Reviews

Review: Lucia di Lammermoor (Royal Opera House)

Katie Mitchell’s feminist take on Donizetti’s tragic opera returns in its first revival

Mark Valencia

Mark Valencia

| London | London's West End |

31 October 2017

Lisette Oropesa as Lucia and Charles Castronovo as Edgardo in Lucia di Lammermoor (ROH)
Lisette Oropesa as Lucia and Charles Castronovo as Edgardo in Lucia di Lammermoor (ROH)
© Stephen Cummiskey

Gone are the hilarious bloodbath, humping rumpy-pumpy, tinkling water feature and flatfooted conducting of its 2016 premiere (review still available here). Instead we have a recalibrated return in which the headstrong director Katie Mitchell has heeded counsel and come up with a much-improved Lucia di Lammermoor.

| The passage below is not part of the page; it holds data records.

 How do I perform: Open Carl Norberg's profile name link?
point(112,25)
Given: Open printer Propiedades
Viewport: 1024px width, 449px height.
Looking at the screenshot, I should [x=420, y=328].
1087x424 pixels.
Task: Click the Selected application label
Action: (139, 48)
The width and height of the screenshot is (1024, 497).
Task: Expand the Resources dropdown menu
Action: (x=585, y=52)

It isn't perfect by any means, and the decision to have Lucia tipped into madness by a bloody miscarriage is still tasteless, but at least most of the ideas now work.

The talking point on this occasion is unlikely to be designer Vicki Mortimer‘s split-screen sets, even though these still prompt Mitchell to the worst kind of show-'n'-tell, with visual action on one side of the stage later mansplained on the other. Instead, it’s the star-making turn by soprano Lisette Oropesa that’s the revival’s carry-out.

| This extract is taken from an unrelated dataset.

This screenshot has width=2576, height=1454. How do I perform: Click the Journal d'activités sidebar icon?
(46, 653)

Having rescued Glyndebourne’s Don Pasquale from mediocrity this summer, the Cuban-American soprano now elevates another Donizetti opera to the heights. Oropesa’s subtle vibrato, fast, light and allied to a silvery-bright timbre, was a constant delight, and her account of the mad scene (accompanied this time by a solo flute rather than glass harmonica obbligato) had a transcendent beauty.

What it wasn’t, however, was harrowing. Oropesa’s delivery fell into the bel canto trap of one-mood-fits-all as she sang with unchanging vocal loveliness and left the task of projecting emotional resonance to her face and body. This young artist is a work in progress, then, but she’s still a thrilling discovery.

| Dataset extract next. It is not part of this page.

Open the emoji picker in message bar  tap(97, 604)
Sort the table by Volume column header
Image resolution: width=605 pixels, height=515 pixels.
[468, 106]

'Something approaching greatness'

Sir Walter Scott’s novel of brotherly power and arranged marriage has been given an 1840s setting that suits Mitchell’s preoccupation with pitting bad men against put-upon women (and in the current climate who can blame her?). Patriarchal to a fault, the gentlemen in their black frock coats resemble living monoliths against which no vulnerable woman could hope to prevail. The unfair sex does not emerge from this opera with any credit at all, since even Lucia’s lover Edgardo is ready to assume the worst of his beloved. In Mitchell’s baleful depiction, masculinity is a tough watch.

Tenor Charles Castronovo has braved the misandry for another stab at Edgardo, and this time his ravishing tenor finds an ideal counterpart in Oropesa. Their first-act duet, "Ah! Verrano a te sull’aure", shone like a good deed in a wicked world.

Christopher Maltman‘s baritone has filled out impressively and on this evidence he now inhabits Italianate repertoire to the manner born. No more Papagenos for him, I fancy; instead he sank into Enrico’s villainy with convincing depth and a broadened dramatic timbre that was close to ideal.

Italian bass Michele Pertusi found complexity in the morally compromised Raimondo, while Andrew Tortise (Normanno) and Konu Kim (the doomed Arturo) both scored well; but it’s Rachel Lloyd as Alisa, Lucia’s loyal companion, who impressed in particular. In a role that involves a great deal of stage time but little vocal input she convinced thoroughly. Mitchell uses Lloyd to expand the female contingent in this male-oriented opera, a move she extends to a couple of ghosts – one too many, I’d say – who hover into Lucia’s thoughts from time to time.

What a pleasure it was to hear this opera conducted in a way that painted its colours and explored its dimensions. Michele Mariotti‘s loving account with the ROH Orchestra raised Lucia di Lammermoor from the level of a lurid potboiler to something approaching greatness. Which is where it belongs.

Lucia di Lammermoor continues in repertory at the Royal Opera House until 27 November.